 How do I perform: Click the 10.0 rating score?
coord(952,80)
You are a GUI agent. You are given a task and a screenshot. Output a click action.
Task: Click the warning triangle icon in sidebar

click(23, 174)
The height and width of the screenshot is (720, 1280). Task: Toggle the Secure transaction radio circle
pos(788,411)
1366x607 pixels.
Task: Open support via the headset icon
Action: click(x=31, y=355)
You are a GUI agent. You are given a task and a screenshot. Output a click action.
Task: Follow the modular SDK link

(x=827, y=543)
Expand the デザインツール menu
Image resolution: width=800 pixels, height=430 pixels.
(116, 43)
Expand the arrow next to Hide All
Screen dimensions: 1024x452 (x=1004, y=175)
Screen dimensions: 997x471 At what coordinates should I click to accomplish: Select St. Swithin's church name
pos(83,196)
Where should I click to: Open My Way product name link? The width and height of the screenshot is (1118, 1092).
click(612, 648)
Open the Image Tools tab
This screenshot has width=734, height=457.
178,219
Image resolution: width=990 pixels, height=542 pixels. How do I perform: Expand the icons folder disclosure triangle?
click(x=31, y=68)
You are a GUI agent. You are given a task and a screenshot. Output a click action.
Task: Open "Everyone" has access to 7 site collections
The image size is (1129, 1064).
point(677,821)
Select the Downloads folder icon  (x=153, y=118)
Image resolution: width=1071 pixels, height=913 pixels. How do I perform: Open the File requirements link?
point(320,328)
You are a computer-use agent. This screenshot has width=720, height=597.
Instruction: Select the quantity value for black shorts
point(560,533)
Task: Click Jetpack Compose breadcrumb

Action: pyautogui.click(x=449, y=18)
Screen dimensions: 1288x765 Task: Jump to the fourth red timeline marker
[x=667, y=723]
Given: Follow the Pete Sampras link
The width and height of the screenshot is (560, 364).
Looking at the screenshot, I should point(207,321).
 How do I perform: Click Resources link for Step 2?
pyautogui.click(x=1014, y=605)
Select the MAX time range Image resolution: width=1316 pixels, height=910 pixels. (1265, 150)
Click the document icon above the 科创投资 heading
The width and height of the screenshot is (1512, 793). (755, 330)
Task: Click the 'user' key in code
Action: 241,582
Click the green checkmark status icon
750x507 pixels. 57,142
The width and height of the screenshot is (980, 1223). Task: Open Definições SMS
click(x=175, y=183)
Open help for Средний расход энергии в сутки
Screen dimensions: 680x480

========================================================================

BRIEF -
Copy out each line of the material and keep every word unchanged.

WRITTEN ANSWER -
 How do I perform: Click the 10.0 rating score?
coord(952,80)
You are a GUI agent. You are given a task and a screenshot. Output a click action.
Task: Click the warning triangle icon in sidebar

click(23, 174)
The height and width of the screenshot is (720, 1280). Task: Toggle the Secure transaction radio circle
pos(788,411)
1366x607 pixels.
Task: Open support via the headset icon
Action: click(x=31, y=355)
You are a GUI agent. You are given a task and a screenshot. Output a click action.
Task: Follow the modular SDK link

(x=827, y=543)
Expand the デザインツール menu
Image resolution: width=800 pixels, height=430 pixels.
(116, 43)
Expand the arrow next to Hide All
Screen dimensions: 1024x452 (x=1004, y=175)
Screen dimensions: 997x471 At what coordinates should I click to accomplish: Select St. Swithin's church name
pos(83,196)
Where should I click to: Open My Way product name link? The width and height of the screenshot is (1118, 1092).
click(612, 648)
Open the Image Tools tab
This screenshot has width=734, height=457.
178,219
Image resolution: width=990 pixels, height=542 pixels. How do I perform: Expand the icons folder disclosure triangle?
click(x=31, y=68)
You are a GUI agent. You are given a task and a screenshot. Output a click action.
Task: Open "Everyone" has access to 7 site collections
The image size is (1129, 1064).
point(677,821)
Select the Downloads folder icon  (x=153, y=118)
Image resolution: width=1071 pixels, height=913 pixels. How do I perform: Open the File requirements link?
point(320,328)
You are a computer-use agent. This screenshot has width=720, height=597.
Instruction: Select the quantity value for black shorts
point(560,533)
Task: Click Jetpack Compose breadcrumb

Action: pyautogui.click(x=449, y=18)
Screen dimensions: 1288x765 Task: Jump to the fourth red timeline marker
[x=667, y=723]
Given: Follow the Pete Sampras link
The width and height of the screenshot is (560, 364).
Looking at the screenshot, I should point(207,321).
 How do I perform: Click Resources link for Step 2?
pyautogui.click(x=1014, y=605)
Select the MAX time range Image resolution: width=1316 pixels, height=910 pixels. (1265, 150)
Click the document icon above the 科创投资 heading
The width and height of the screenshot is (1512, 793). (755, 330)
Task: Click the 'user' key in code
Action: 241,582
Click the green checkmark status icon
750x507 pixels. 57,142
The width and height of the screenshot is (980, 1223). Task: Open Definições SMS
click(x=175, y=183)
Open help for Средний расход энергии в сутки
Screen dimensions: 680x480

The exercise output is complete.